We’ve made it through the first week of Wimbledon 2018 and the oldest grand slam of them all is showing its age – at least in the men’s draw.
Of the 32 male players that made it to round three this week, two thirds were at least 28 years of age while a dozen were into their fourth decade. For comparison, only 13 women in the third round were 28 or older.
Out of all these male veterans, I’m sure you’ll recognise a few names.
After his straight sets defeat of Jan Lennard Struff, 36-year-old Roger Federer is hoping to win four more matches and capture an absurd ninth Singles title. The defending champion will be joined in the second week by arch rival/best mate Rafael Nadal (32), who had a comfortable victory over Alex de Minaur on Saturday.
The presence of these ageless supermen, owners of 37 majors between them, should come as no surprise. However, the modern men’s tour is definitely aging and this can be illustrated by some of the lower ranked sluggers hovering around SW19.
Kevin Anderson, aged 32 and last year’s US Open runner-up, attained a career high ranking of seven just this May. The powerful South African will face fellow 30-something Gael Monfils in the fourth round here.
The coming week will also see a couple of 33-year-olds pursue unlikely spots in the last eight.
Gargantuan server John Isner had never been past the third round here but is playing the best tennis of his career right now. Meanwhile, the deceptively tricksy Gilles Simon was a quarterfinalist in 2015 and needs to topple 29-year-old Juan Martin del Potro to repeat that trick.
The appearance of so many mature players at the latter stages of a grand slam is not a new phenomenon.
You have to go back to Wimbledon 2016 to find the last major with a male winner under the age of 30. That year, 29-year-old Andy Murray claimed his second title at the All England Club with a straight sets defeat of Milos Raonic in the final.
31-year-old Stan Wawrinka triumphed in New York that September, starting the recent trend of older champions. Federer and Nadal shared the six grand slams since then and look ready for more.
The dynamic duo are far from the the only guys playing good tennis for longer though.

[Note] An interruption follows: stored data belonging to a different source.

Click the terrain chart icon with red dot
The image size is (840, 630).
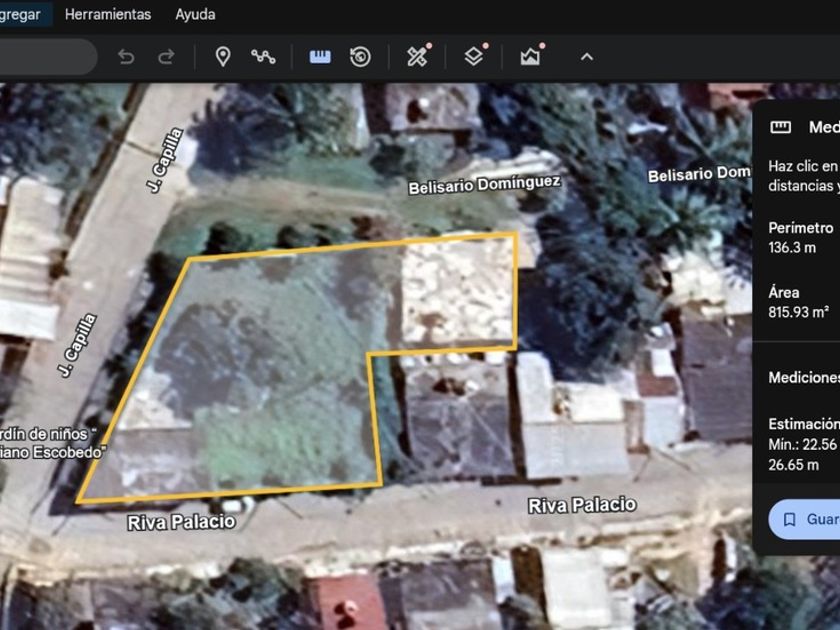pos(530,57)
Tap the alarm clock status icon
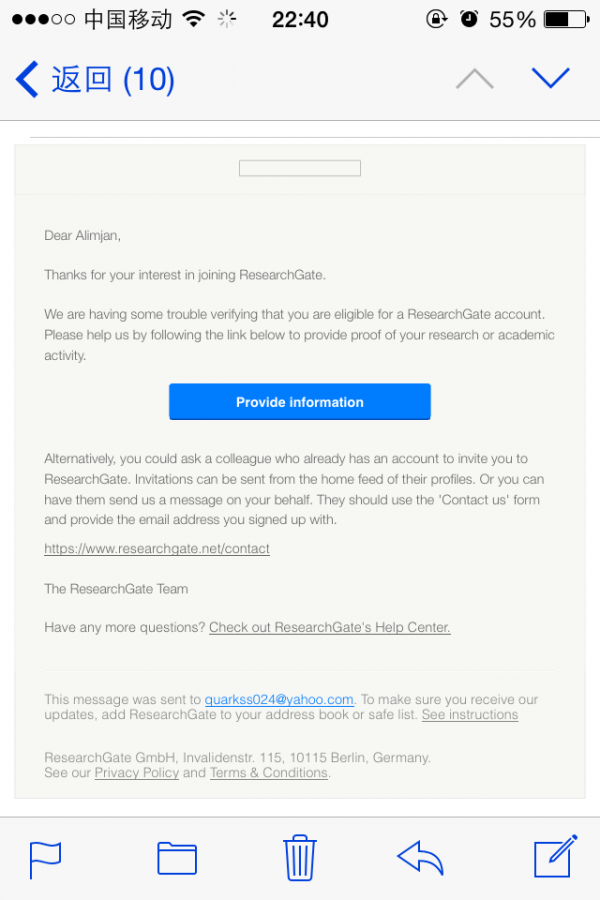The width and height of the screenshot is (600, 900). [468, 19]
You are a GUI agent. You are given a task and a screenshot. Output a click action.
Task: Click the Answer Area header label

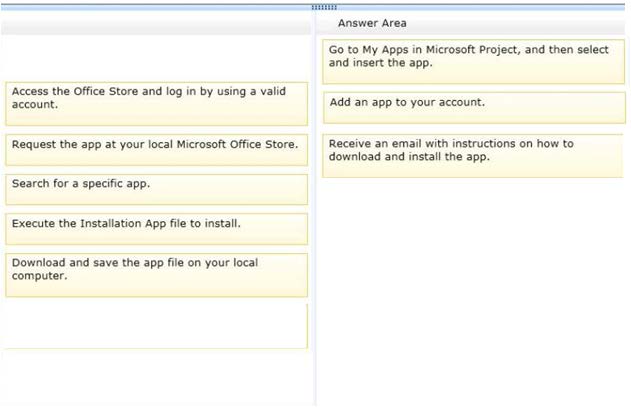click(x=372, y=23)
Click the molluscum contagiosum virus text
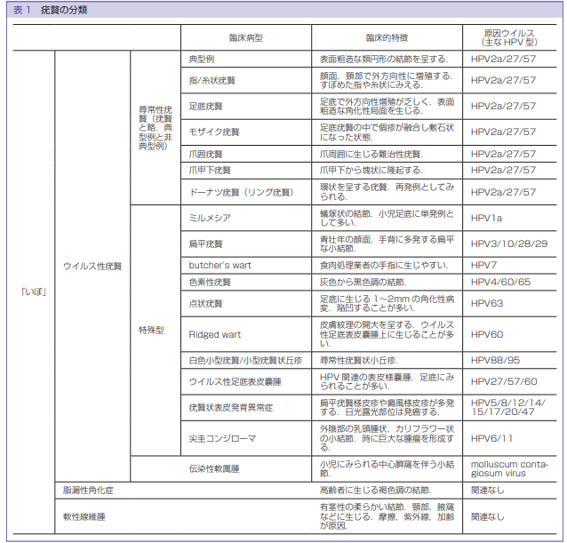567x543 pixels. click(x=509, y=469)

The average age of today’s ATP Top 10 is a lofty 29, two years older than the WTA. The top ten should actually skew older as Novak Djokovic, Andy Murray and Stan Wawrinka are currently outside it after prolonged absences.
The age gap between the genders gets more extreme when you broaden the pool, with 36 of the men’s top 100 over 30 compared with 21 in the women’s game.
An exceptional example of this longevity is world no.70 Feliciano Lopez.
The 36-year-old received a memento at the All England Club this week to recognise his participation in 66 consecutive grand slams, one more than Federer managed. The Spaniard last missed a major in early 2002, an astonishing achievement and representative of the broad change in the game.
Lopez put his streak down to a healthy diet, luck with injuries and extreme handsomeness.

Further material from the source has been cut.